At Capitol budget hearings – to be continued Thursday – lawmakers heard more about the governor’s budget.

But the Care First California Coalition was there, too. It is an alliance of community organizations, directly impacted people, state and national advocacy groups, civil rights advocates and public defenders who seek to replace the carceral system with a system that provides support and care for all people in need.

“The harms of pretrial detention are well-documented: it punishes people presumed to be innocent without them having been convicted; it costs taxpayers greatly; it causes people to lose jobs, homes, healthcare, connection to family; it coerces people to plead guilty regardless of actual guilt because prosecutors and judges offer freedom in exchange for guilty pleas.

“The existing pretrial system, where up to 70 percent of caged persons in county jails are pretrial, must be fixed,” the coalition said in a statement, adding the governor’s proposed $210 million investment in probation-led pretrial programs is “flawed.”

One reason cited is that voters have already spoken, rejecting, in November of last year, rejected Prop. 25, stating, in effect, they “did not want an expansion of probation-led pretrial programs and biased RATs (biased risk assessment tools) to determine who should be released pre-trial.”

The coalition also noted that “Harmful collateral consequences of pretrial pilots are not being fully considered: Some people who have been given the option of enrolling in the pretrial pilot have opted to remain incarcerated as that allows them to be released more quickly…judges often tend to override the RAT score in favor of a harsher, more punitive pretrial release condition.
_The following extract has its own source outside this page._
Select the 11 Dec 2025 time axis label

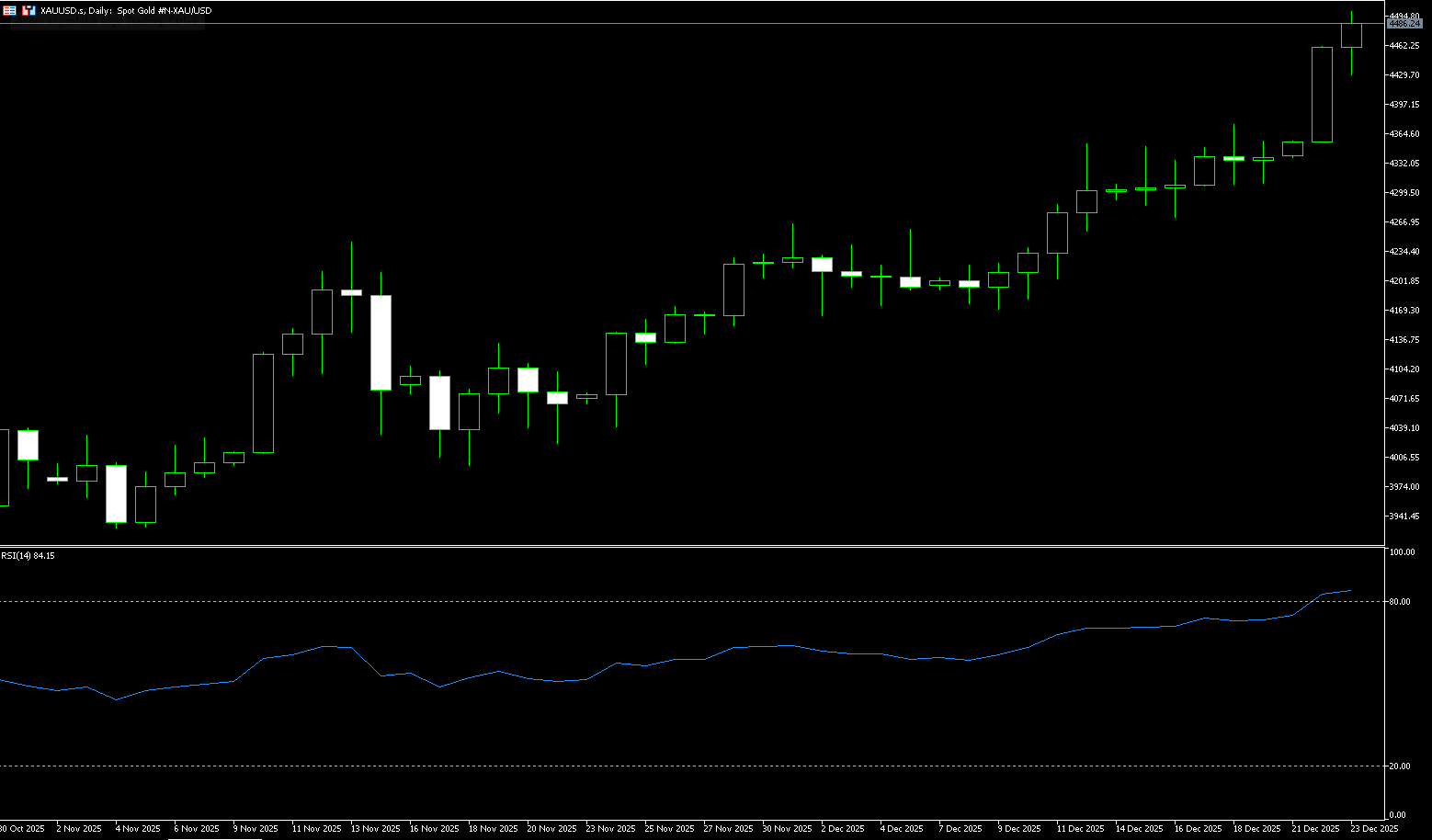point(1080,829)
“These conditions, which often involve ‘search and seizure’ at any time, weekly drug tests, and electronic monitoring, effectively create a standard of guilty until proven innocent. In San Francisco, the use of electronic monitoring increased by 274 percent after the Humphrey decision was implemented. These conditions are seemingly designed to ensure those who are in probation-led pretrial programs falter and end up incarcerated,” said Care First California coalition.
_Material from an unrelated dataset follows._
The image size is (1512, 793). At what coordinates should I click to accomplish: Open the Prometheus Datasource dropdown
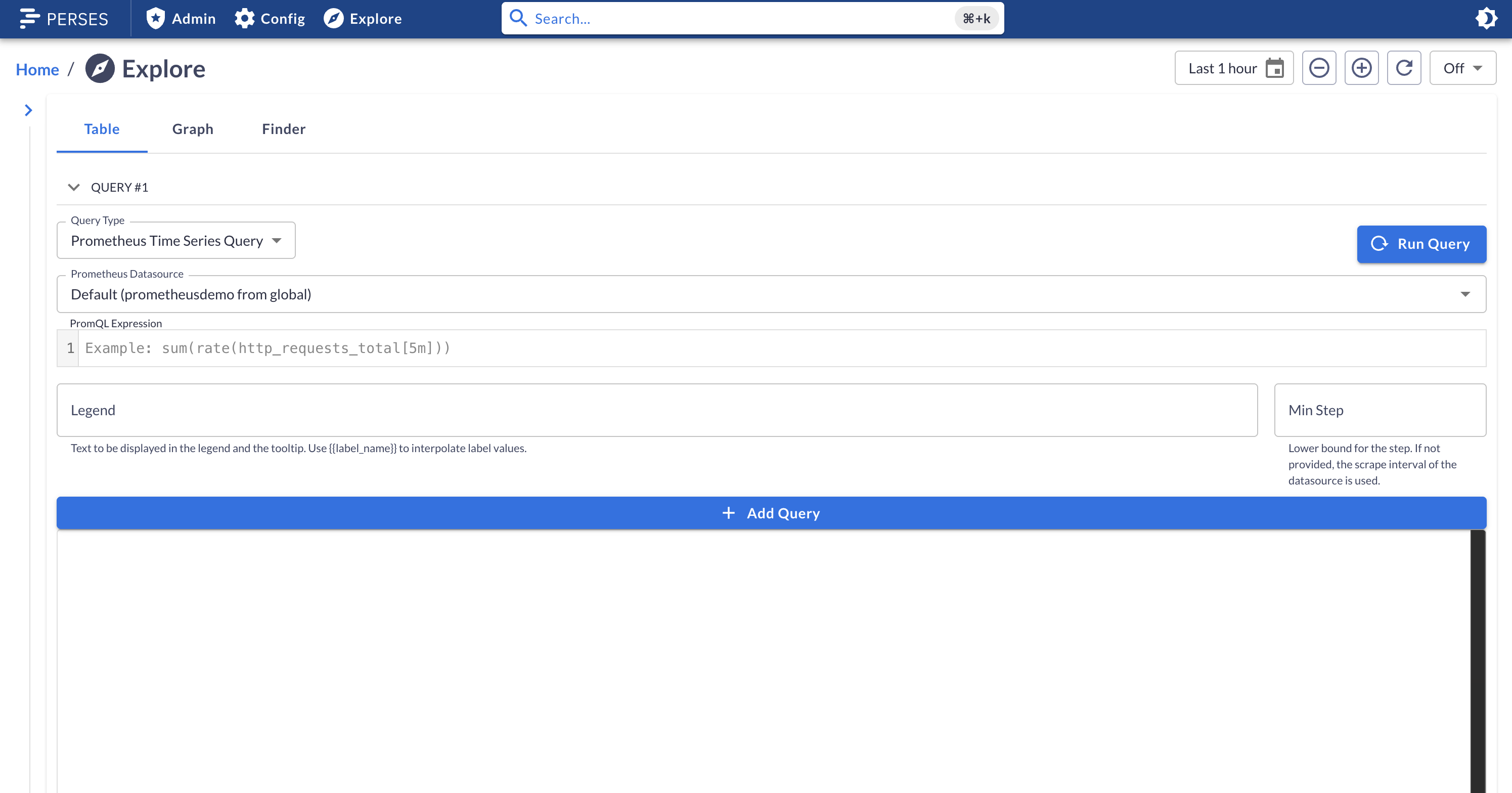point(771,294)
The coalition added that “Expanding pretrial pilot funding without data and transparency is a public safety and budgetary concern: The state continues to expand probation-led pretrial pilots without meaningful public reporting and quality review. It is fiscally irresponsible to expand pilots that lack a proven track record of effectiveness, quality review, and longer-term benefit.”

The coalition targeted the unconstitutional acts by probation departments, noting that “The presumption of innocence is a basic right provided by our Constitution: Probation Departments are law enforcement agencies that should not be supervising or engaging with individuals in the pretrial phase of presumed innocence.

The coalition explained, “It compromises their right to a fair trial and perpetuates over-incarceration by creating a scenario where individuals can be detained for missing a check-in meeting with a probation officer due to childcare issues, employment conflicts or meeting other human needs.

“Pretrial services in California counties are rapidly evolving, but funding probation-led pretrial programs is not the answer. The need for legislative changes that honor and preserve the presumption of innocence by limiting probation and judges’ ability to incarcerate people pretrial is clear,” said the Care First California coalition.

“Legislation should set up legal standards and procedures that guarantee due process and fair hearings. It should prevent judges from imposing burdensome release conditions, like electronic monitoring and drug testing, that set people up for re-incarceration. It should establish pretrial services agencies, independent of law enforcement, that help people get to court while ensuring safety for all people involved.

“We must fund effective community-led pretrial programs that provide support and protect public safety, legislate limits that make the criminal legal system fairer, and that honor and preserve the presumption of innocence,” added the Care First California coalition.